Jason Hill, lead author of the University of Minnesota study, said the next farm bill provides an opportunity for lawmakers to restructure subsidy payments - paying farmers to conserve soil and water and to produce a wider range of crops, including crops used to make biofuels, rather than paying them traditional subsidies based on commodity crop harvests and prices.

Said Jordan: "Conserving cropland ought to be one of our main public policy goals."

Members of Congress, including Harkin and Peterson, as well as farm industry representatives said conservation programs are likely to play a much larger role in the next farm bill.

"I think conservation is going to be a major factor," said Ferd Hoefner, policy director for the Sustainable Agriculture Coalition.

However, Hill said, the U.S. shouldn't lock itself into the production of "first-generation" biofuel crops, including corn and soybeans, with the 2007 Farm Bill.
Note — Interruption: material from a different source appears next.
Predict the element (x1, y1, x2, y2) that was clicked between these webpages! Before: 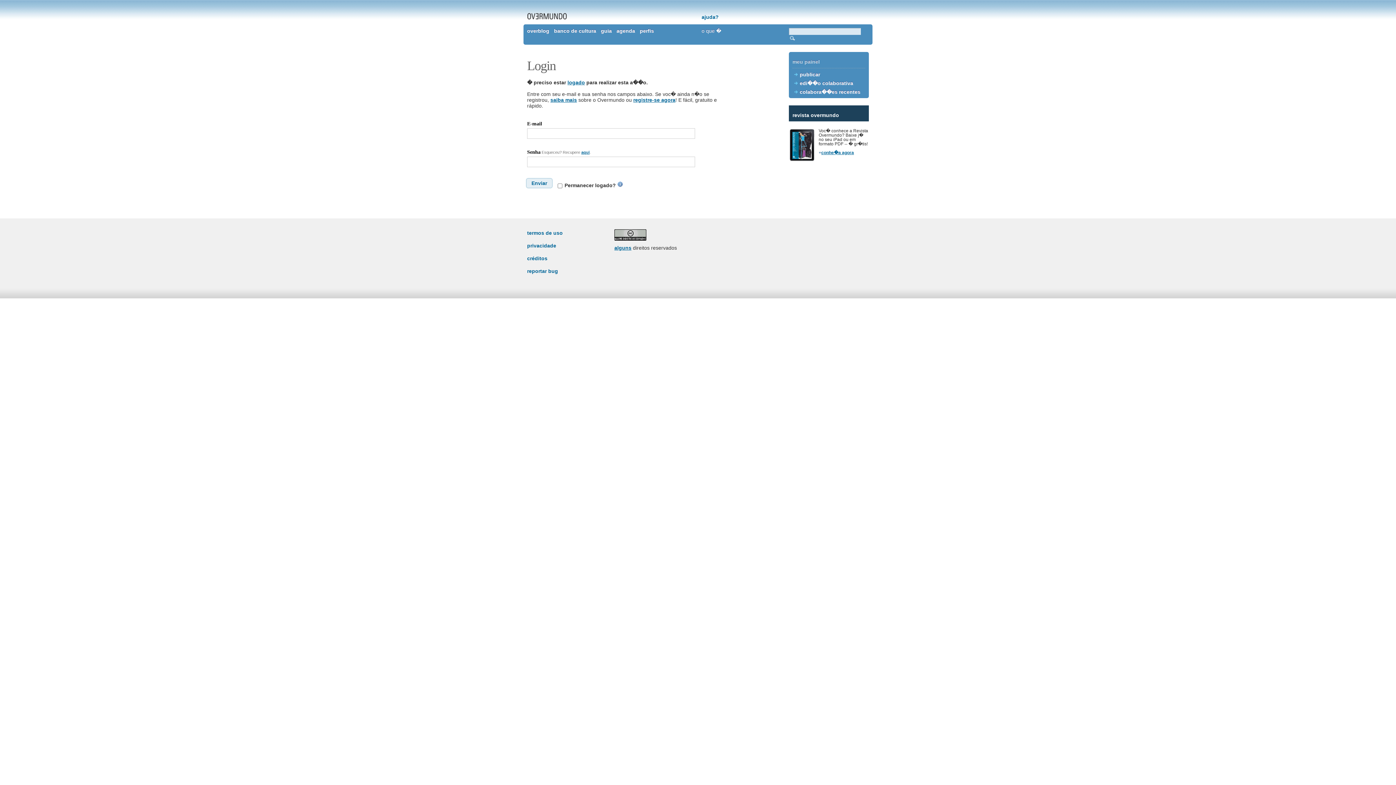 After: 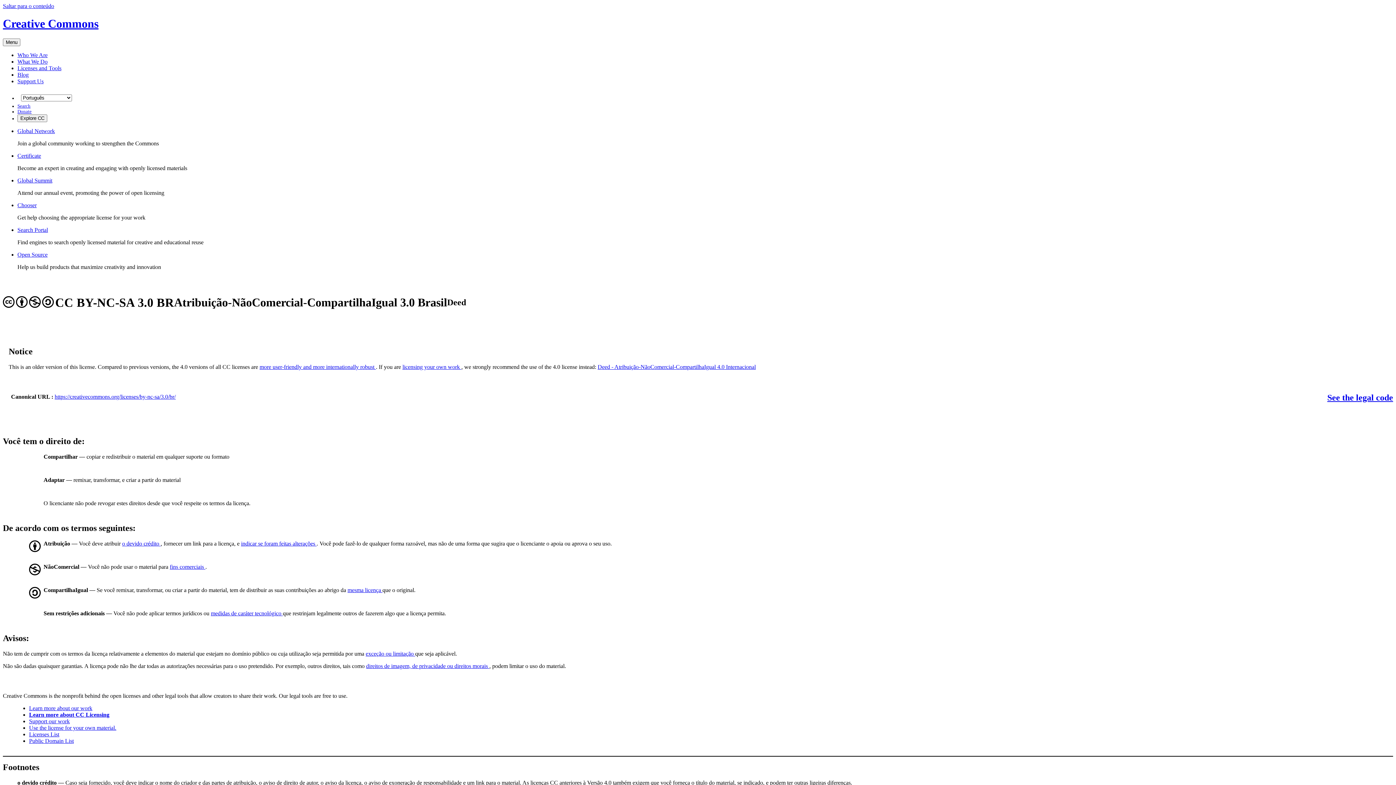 Action: bbox: (614, 236, 646, 241)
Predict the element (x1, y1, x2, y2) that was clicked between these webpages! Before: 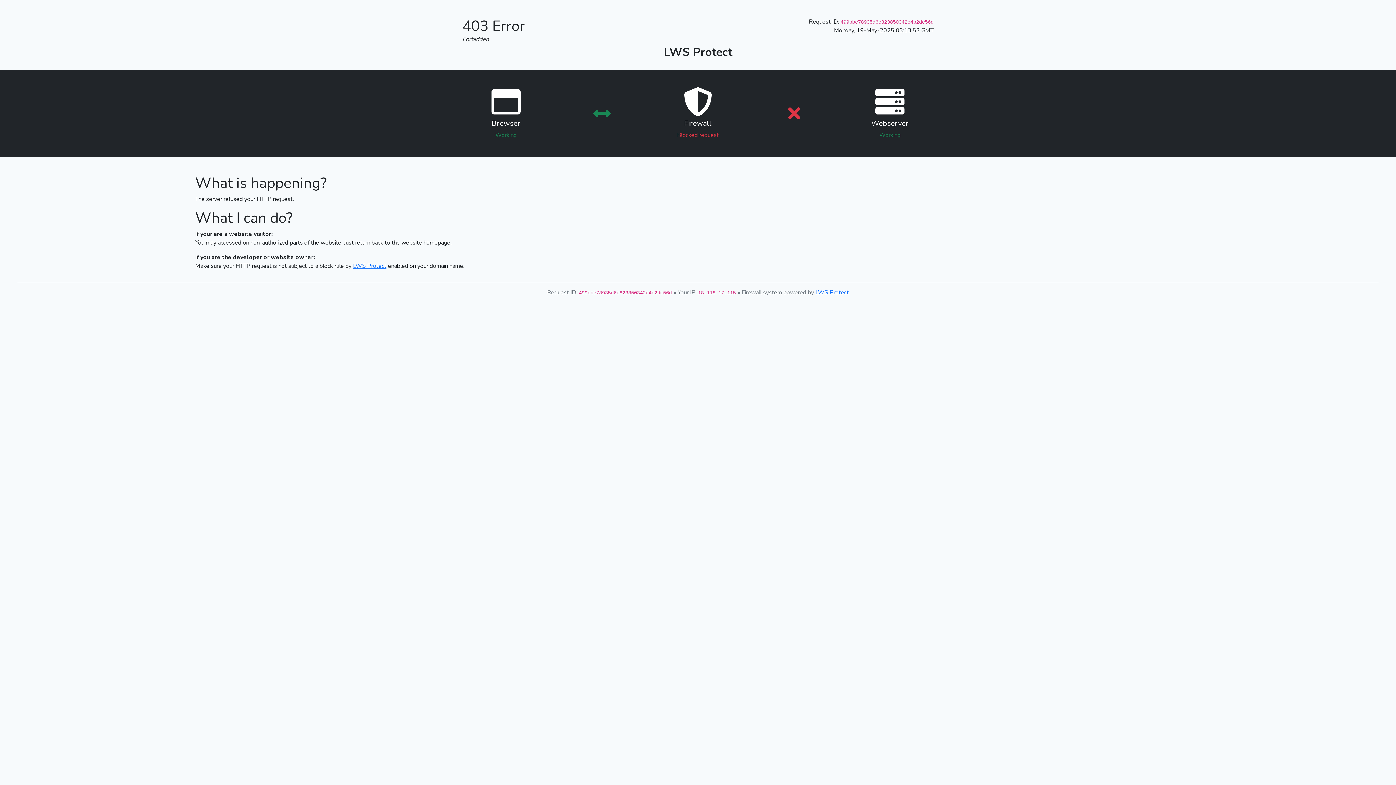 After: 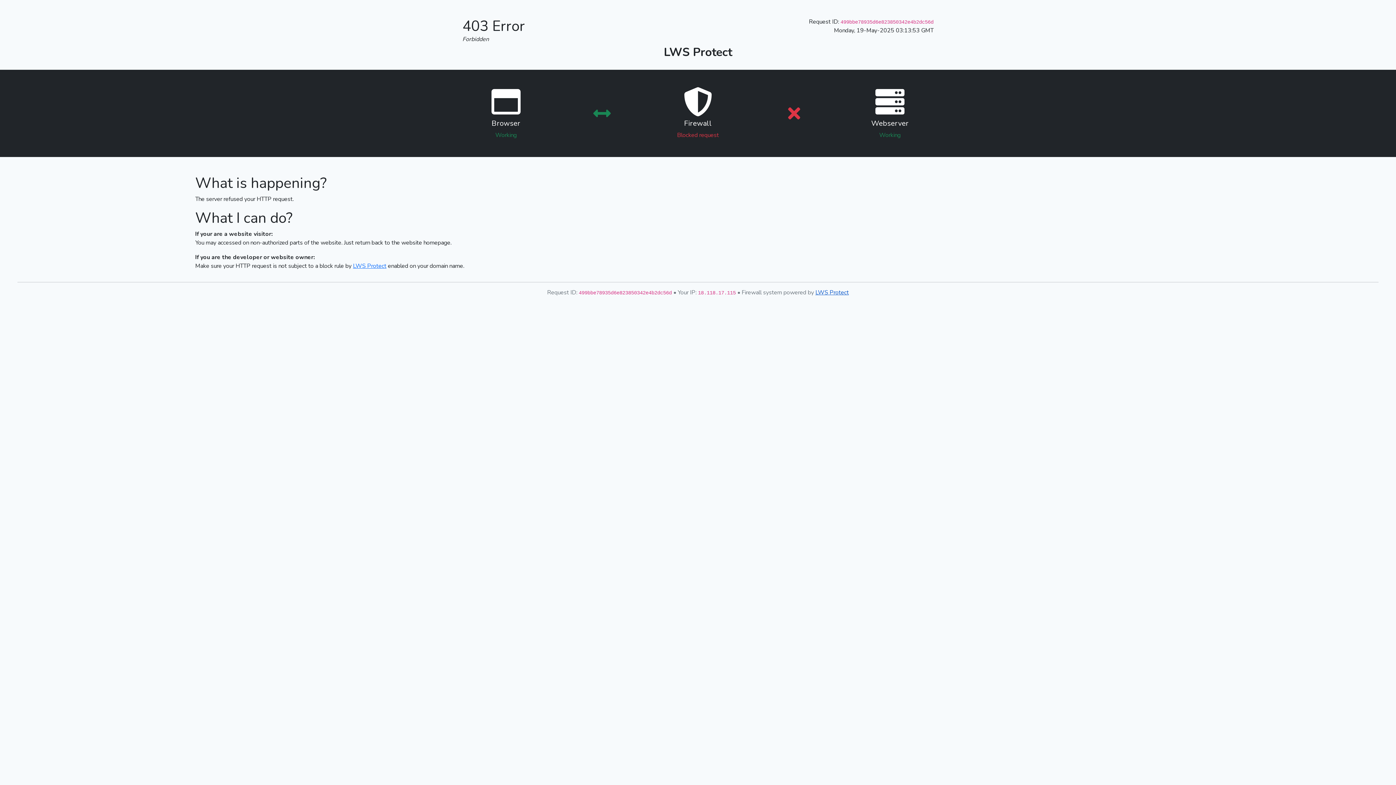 Action: bbox: (815, 288, 849, 296) label: LWS Protect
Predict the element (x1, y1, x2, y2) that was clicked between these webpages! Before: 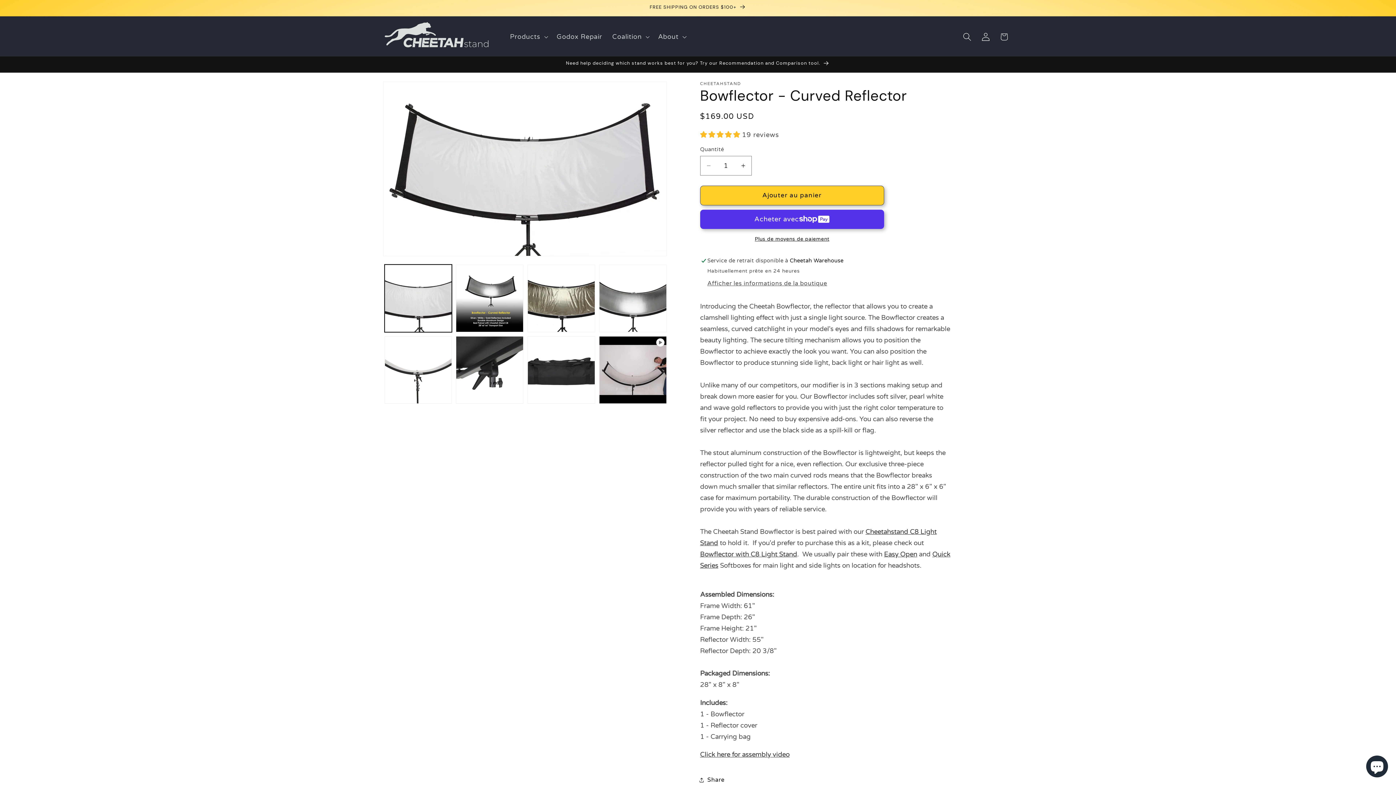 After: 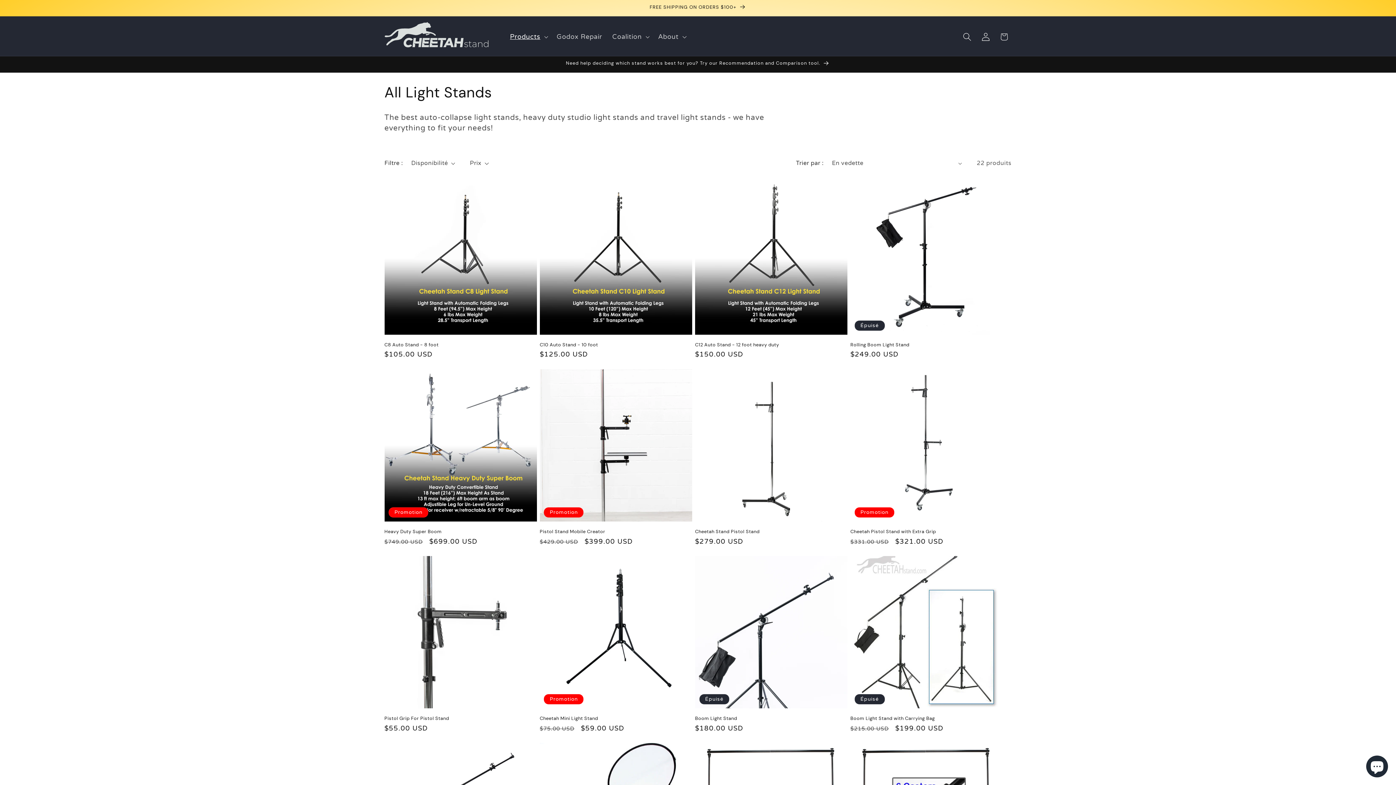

It's important to invest in the research and development of "second-generation" biofuel crops, including switch grass, as well as other cellulosic technologies, he said.

Patzek warned that the U.S. should not depend on a magic-bullet technology to end its dependence on foreign oil and to solve its energy crisis.

What should be done?

"We need to sober up, get over our hangover and start facing facts," he said, adding that the U.S. should stop depleting soil, contaminating water and spewing carbon dioxide into the atmosphere.

If the entire U.S. transportation industry increased its fuel efficiency by 15 percent, the need for foreign oil imports would disappear, he said.

Jordan advised developing more public transportation and researching battery-powered vehicles.

"Let's go cautiously with using croplands to produce ethanol," he said.